[Exercise aim] Which lines of the entries below contain the string "computer"? Copy each one.

[Material for the task]
__________

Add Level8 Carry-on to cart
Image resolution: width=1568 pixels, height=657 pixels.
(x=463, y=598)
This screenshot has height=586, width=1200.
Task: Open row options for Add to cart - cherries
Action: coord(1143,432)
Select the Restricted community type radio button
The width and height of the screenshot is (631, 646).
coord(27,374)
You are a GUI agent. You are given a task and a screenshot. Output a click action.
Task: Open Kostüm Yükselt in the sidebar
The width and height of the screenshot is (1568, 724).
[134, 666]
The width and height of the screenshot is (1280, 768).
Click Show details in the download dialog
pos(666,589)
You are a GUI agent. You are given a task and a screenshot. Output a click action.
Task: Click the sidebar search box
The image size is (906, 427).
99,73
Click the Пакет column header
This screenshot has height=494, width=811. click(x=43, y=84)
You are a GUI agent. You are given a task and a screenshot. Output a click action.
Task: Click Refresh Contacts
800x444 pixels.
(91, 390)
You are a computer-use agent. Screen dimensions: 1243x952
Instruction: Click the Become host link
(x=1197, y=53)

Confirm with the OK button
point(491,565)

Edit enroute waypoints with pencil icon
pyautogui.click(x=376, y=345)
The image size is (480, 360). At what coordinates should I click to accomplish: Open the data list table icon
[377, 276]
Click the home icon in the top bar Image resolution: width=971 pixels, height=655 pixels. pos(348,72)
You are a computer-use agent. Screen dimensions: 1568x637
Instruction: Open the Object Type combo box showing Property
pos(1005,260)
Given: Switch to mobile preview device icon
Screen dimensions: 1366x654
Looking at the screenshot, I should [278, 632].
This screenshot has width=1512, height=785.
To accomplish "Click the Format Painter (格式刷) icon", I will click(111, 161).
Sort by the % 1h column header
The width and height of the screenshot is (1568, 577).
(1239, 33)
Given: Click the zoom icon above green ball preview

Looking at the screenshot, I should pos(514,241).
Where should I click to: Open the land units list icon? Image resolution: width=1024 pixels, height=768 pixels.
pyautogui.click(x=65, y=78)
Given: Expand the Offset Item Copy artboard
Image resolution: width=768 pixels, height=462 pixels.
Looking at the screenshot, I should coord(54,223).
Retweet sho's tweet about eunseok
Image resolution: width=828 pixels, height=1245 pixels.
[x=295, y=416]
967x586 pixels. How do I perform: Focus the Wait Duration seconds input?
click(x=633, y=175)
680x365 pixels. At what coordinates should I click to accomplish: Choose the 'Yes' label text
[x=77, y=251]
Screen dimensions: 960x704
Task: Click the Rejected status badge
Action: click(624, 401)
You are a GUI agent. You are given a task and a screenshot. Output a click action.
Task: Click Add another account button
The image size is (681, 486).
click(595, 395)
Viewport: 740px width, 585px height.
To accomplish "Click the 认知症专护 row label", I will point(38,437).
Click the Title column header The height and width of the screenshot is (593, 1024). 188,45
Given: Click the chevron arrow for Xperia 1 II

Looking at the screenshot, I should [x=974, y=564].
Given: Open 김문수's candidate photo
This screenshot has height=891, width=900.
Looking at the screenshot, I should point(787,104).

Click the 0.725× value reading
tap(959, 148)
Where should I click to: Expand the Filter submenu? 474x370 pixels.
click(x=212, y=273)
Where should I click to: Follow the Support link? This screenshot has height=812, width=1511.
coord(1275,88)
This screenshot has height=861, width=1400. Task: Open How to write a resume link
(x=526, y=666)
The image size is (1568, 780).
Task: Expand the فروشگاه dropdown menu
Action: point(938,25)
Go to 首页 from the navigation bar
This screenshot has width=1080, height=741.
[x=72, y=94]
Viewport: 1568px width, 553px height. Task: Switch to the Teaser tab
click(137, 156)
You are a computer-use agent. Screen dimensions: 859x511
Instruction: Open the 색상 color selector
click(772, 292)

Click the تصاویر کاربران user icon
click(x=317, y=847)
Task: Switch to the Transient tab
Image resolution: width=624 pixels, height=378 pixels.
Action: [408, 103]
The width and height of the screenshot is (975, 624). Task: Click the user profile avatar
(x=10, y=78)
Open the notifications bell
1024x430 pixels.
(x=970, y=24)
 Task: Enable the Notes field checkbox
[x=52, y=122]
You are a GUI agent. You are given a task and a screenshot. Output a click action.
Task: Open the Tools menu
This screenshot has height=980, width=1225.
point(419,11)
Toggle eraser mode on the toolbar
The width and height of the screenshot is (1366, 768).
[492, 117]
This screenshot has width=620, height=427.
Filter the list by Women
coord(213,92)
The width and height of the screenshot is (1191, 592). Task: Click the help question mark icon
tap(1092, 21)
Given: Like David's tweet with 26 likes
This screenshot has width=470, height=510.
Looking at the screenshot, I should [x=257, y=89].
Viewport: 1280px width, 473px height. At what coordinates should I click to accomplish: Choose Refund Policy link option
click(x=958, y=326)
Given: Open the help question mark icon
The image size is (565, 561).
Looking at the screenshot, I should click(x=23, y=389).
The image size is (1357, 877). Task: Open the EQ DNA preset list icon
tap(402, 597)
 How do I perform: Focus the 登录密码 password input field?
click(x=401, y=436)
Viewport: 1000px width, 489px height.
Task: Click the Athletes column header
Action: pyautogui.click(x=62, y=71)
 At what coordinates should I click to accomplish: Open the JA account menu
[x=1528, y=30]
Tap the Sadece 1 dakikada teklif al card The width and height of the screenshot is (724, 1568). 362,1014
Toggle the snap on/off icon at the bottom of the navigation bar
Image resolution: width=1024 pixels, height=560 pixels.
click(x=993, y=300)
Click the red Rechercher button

__________

[Output for this exercise]
You are a computer-use agent. Screen dimensions: 1243x952
You are a computer-use agent. Screen dimensions: 1568x637
You are a computer-use agent. Screen dimensions: 859x511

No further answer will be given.